Problema a resolver: Cite literalmente o trecho do texto selecionado que começa nas palavras "Miranda desafia o" e termina logo após "brasileira Precisa Medicamentos.".

Texto selecionado:
*****

Qual a participação de Arthur Lira no depoimento de Luis Miranda, o “homem-bomba” do bolsonarismo e que acabou detonando o contrato entre Brasil e Índia para aquisição da Covaxin?
O Palácio do Planalto desconfia que Lira atua ao lado de Miranda, mas não aparece publicamente. O verborrágico parlamentar insinua ter provas devastadoras- até um vídeo com Bolsonaro.
E, claro, tudo isso é um presente para a CPI da Covid, que constrói o argumento (mais um) para o impeachment.
Miranda desafia o presidente da República a dizer que todas as denúncias são mentirosas.
E Bolsonaro não topou o desafio. Recuou e determinou a suspensão da negociação da vacina indiana, intermediada pela farmacêutica brasileira Precisa Medicamentos.
Já dava sinais ontem, ao mostrar não ter o controle sobre todos os contratos nos ministérios. Estranho argumento de quem sempre se disse honesto. E uma duríssima derrota porque neste final de semana o rebanho bolsonarista usava as redes sociais para tentar virar o jogo, colocando Renildo Calheiros, irmão de Renan Calheiros, na mira da CPI.
Não deu certo. Agora a desconfiança vai para Arthur Lira, que ainda não deu sua versão para toda esta bagunça.

*****

Itens fornecidos:
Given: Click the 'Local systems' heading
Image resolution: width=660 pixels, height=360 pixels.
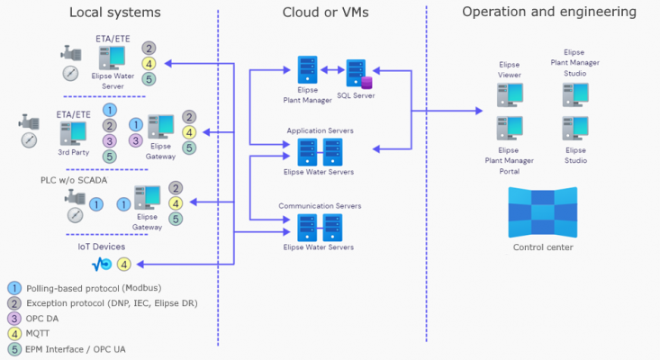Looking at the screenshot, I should coord(114,13).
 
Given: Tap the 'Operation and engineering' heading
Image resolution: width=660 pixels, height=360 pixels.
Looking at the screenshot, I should coord(549,12).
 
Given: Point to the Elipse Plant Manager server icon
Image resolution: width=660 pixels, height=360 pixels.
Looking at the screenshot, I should coord(308,71).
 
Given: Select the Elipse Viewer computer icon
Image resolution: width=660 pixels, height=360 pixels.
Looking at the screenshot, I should coord(510,94).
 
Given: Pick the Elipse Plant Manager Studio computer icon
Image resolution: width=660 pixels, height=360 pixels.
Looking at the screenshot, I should coord(575,94).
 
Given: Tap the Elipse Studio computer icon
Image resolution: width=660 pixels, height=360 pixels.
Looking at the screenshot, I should coord(575,128).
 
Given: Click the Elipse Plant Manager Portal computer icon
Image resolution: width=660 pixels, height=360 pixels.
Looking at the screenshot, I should coord(510,129).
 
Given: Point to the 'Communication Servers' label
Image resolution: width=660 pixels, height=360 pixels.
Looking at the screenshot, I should coord(320,206).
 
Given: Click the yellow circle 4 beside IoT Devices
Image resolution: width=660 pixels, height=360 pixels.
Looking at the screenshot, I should coord(124,265).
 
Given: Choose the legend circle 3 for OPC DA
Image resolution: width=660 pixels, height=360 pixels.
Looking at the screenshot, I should coord(14,319).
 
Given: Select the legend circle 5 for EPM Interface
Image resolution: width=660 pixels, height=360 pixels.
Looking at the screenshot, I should coord(14,347).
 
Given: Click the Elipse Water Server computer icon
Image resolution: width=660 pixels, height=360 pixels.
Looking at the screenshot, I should coord(112,58).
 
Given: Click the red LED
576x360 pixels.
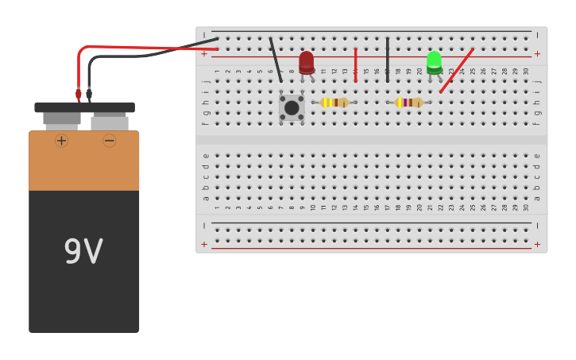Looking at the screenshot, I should [x=307, y=62].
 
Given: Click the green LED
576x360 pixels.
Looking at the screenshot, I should [x=434, y=62].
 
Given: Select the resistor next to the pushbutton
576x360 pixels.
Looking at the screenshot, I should [x=334, y=103].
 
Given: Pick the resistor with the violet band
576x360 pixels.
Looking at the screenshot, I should [x=409, y=103].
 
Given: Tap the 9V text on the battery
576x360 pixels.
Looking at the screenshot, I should [x=83, y=252].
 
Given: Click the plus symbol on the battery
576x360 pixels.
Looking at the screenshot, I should [x=61, y=141].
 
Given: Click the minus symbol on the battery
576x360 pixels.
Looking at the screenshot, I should [x=110, y=141].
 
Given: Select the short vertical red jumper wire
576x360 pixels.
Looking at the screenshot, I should [x=355, y=64].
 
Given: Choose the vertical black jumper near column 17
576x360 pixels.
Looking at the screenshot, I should [x=388, y=60].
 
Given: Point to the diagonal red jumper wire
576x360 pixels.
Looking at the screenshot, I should [x=457, y=70].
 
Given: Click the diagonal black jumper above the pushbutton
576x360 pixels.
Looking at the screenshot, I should [x=275, y=60].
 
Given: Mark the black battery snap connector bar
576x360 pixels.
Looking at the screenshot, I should [x=84, y=107].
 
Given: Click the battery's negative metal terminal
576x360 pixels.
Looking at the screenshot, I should [x=110, y=123].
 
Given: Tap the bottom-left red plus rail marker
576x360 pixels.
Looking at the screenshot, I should [x=204, y=245].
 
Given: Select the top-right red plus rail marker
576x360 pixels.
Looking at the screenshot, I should [x=537, y=54].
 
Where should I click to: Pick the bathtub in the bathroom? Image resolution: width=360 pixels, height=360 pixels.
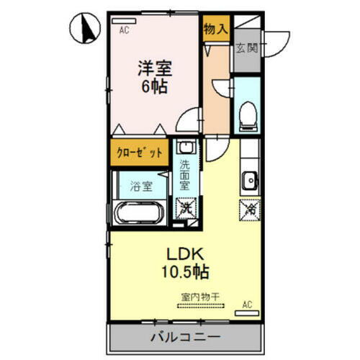click(140, 215)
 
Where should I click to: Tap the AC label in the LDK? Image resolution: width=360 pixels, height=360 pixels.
click(247, 303)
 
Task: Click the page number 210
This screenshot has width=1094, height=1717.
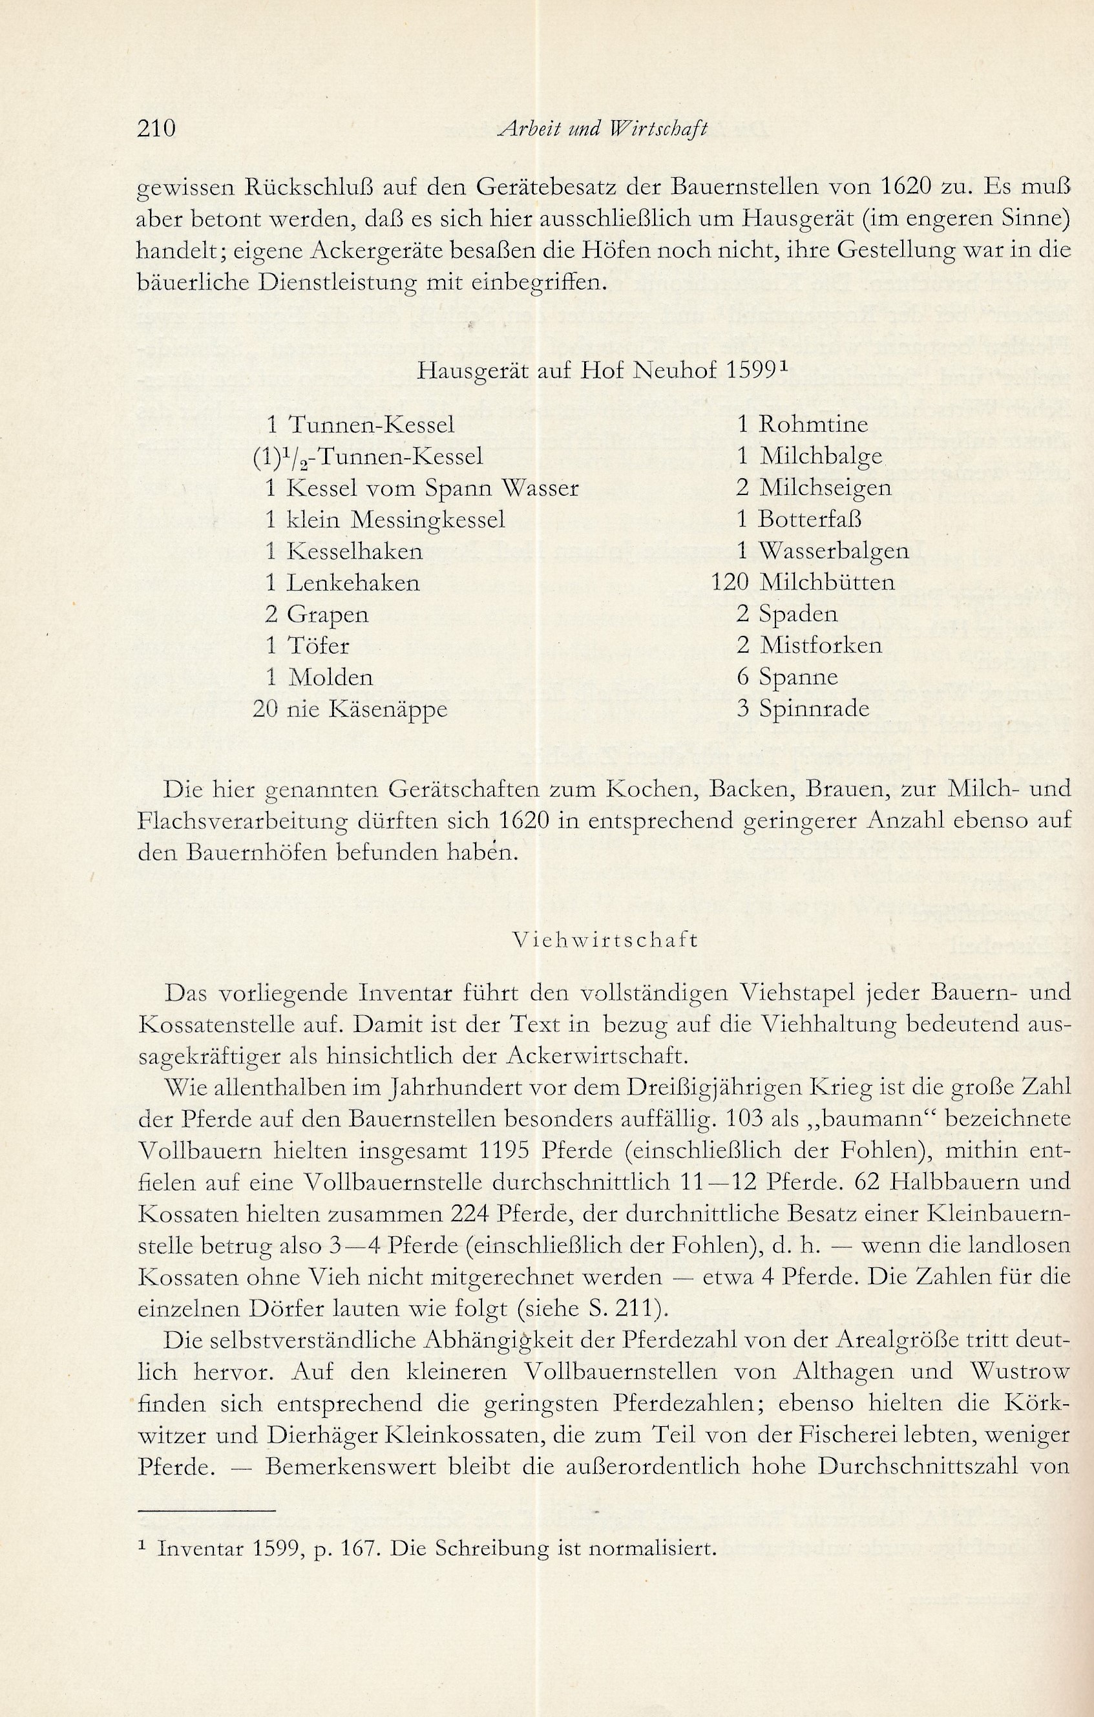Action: pos(156,129)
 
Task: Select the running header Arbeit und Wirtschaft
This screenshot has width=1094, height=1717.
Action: pos(603,129)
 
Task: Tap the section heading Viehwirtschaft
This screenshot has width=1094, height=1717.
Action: pos(605,940)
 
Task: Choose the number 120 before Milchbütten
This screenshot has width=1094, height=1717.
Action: pos(730,582)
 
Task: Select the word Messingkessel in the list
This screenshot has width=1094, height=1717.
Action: pos(427,519)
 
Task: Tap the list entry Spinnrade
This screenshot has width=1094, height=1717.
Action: pos(814,709)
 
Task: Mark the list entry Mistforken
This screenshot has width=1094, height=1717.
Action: pos(820,646)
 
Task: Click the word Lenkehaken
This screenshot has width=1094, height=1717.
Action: pos(353,582)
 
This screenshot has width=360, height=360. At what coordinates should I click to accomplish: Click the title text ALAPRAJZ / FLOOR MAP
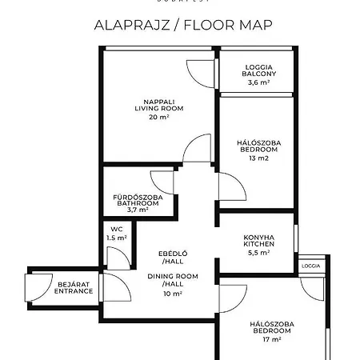(x=183, y=24)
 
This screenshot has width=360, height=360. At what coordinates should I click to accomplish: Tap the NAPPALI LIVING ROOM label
(x=154, y=105)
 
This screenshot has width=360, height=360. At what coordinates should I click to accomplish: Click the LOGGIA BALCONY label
(x=258, y=70)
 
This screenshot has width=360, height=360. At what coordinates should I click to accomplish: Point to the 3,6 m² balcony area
(x=258, y=82)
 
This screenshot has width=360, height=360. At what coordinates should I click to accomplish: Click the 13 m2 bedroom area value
(x=258, y=158)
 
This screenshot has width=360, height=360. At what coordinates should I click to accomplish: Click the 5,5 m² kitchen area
(x=259, y=253)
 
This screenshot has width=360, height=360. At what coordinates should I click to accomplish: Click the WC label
(x=116, y=228)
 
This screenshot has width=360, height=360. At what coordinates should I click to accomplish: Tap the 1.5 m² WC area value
(x=116, y=238)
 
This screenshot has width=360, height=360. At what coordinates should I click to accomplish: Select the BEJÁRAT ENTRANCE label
(x=74, y=287)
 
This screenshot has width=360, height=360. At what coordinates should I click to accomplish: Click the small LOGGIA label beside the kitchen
(x=310, y=266)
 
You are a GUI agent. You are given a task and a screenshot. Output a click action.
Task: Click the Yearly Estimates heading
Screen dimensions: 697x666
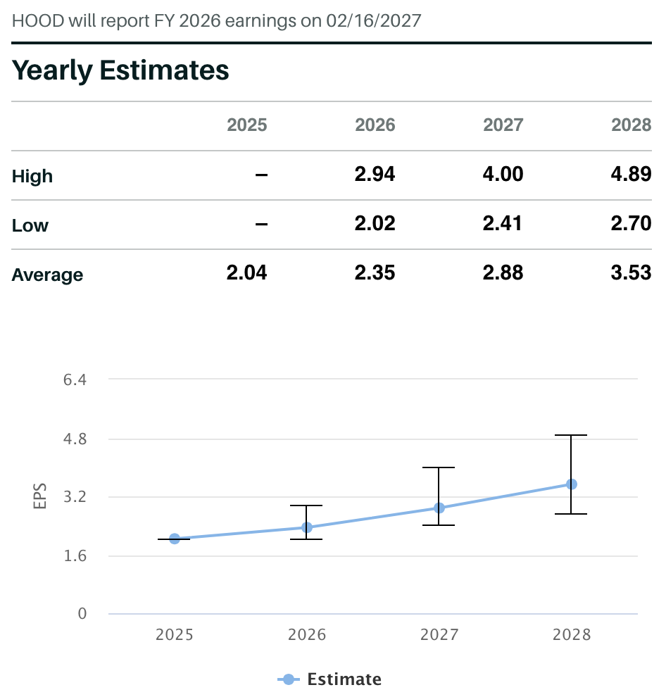120,70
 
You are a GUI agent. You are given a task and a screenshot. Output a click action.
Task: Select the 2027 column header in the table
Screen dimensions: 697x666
503,125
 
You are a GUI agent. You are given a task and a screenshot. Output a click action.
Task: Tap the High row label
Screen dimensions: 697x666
32,176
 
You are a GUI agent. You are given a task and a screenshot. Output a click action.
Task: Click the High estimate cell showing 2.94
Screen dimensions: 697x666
375,174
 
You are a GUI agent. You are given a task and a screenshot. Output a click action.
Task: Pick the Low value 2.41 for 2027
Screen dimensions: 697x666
503,224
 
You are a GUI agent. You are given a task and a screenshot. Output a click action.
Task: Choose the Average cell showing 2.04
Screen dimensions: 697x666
246,273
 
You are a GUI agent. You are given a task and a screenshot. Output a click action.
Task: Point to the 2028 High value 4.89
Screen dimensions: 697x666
631,174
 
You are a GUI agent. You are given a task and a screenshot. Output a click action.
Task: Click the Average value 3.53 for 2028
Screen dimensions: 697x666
631,273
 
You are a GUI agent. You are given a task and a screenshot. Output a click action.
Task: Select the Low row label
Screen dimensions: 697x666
30,225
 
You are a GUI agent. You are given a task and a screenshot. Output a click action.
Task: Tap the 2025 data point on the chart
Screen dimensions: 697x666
175,539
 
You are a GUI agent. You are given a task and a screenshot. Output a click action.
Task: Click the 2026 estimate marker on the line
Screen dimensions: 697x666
307,527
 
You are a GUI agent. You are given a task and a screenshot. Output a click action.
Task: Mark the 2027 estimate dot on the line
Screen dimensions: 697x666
439,508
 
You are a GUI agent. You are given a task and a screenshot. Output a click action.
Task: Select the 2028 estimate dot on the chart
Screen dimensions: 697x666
572,484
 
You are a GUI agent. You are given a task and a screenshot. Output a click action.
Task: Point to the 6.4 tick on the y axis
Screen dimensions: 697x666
75,380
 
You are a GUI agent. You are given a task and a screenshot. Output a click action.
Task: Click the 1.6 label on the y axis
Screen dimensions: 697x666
75,556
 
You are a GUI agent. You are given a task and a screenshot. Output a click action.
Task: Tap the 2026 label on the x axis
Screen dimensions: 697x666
307,635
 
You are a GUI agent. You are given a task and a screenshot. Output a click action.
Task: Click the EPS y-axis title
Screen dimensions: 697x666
40,496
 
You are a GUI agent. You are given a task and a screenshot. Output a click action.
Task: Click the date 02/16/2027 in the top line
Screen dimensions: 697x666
373,20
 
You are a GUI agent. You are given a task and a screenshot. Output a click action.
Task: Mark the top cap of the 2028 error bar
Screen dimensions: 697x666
572,436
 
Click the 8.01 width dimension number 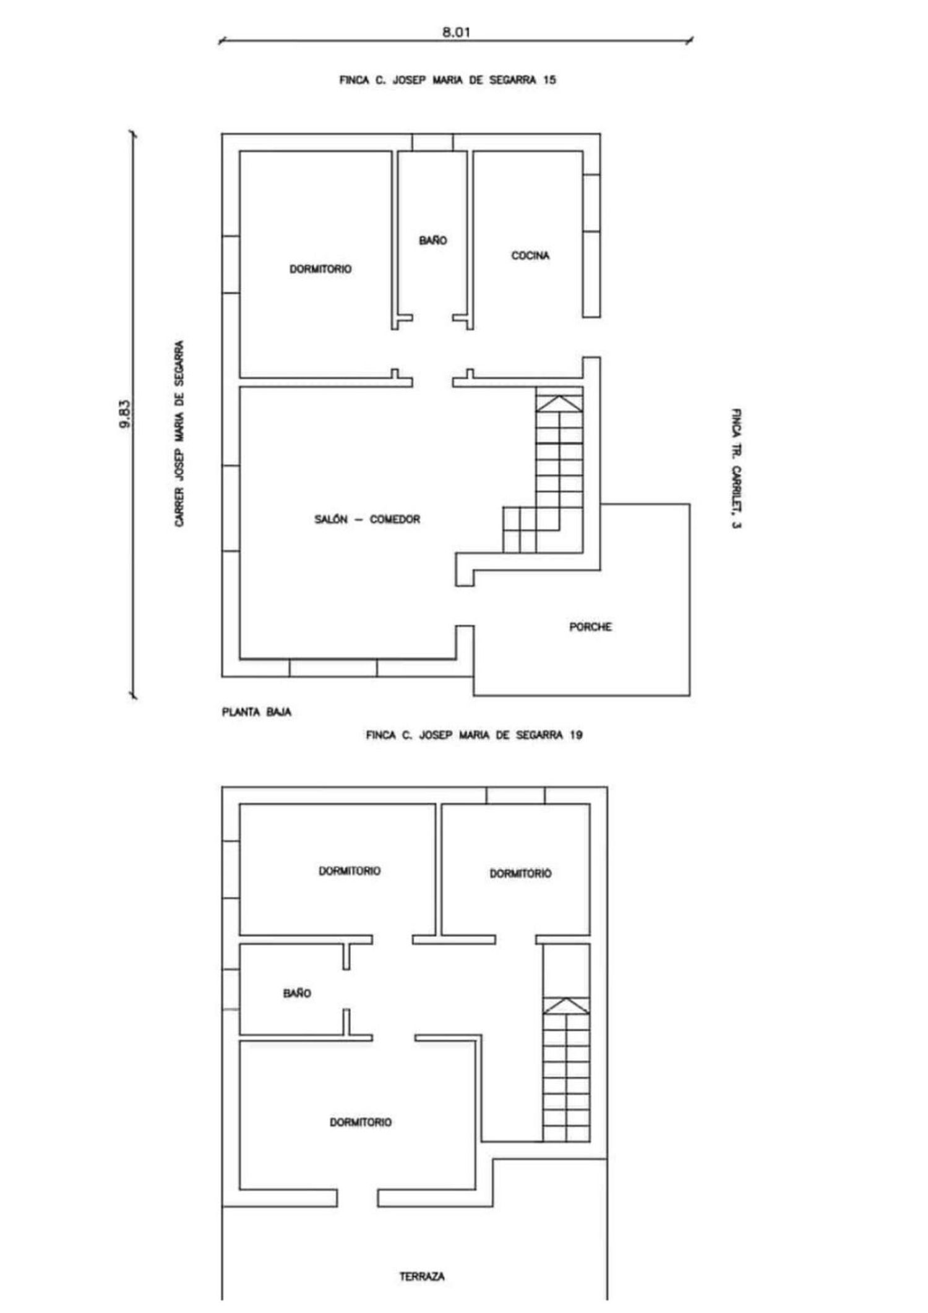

*****

Resposta escrita:
Miranda desafia o presidente da República a dizer que todas as denúncias são mentirosas.
E Bolsonaro não topou o desafio. Recuou e determinou a suspensão da negociação da vacina indiana, intermediada pela farmacêutica brasileira Precisa Medicamentos.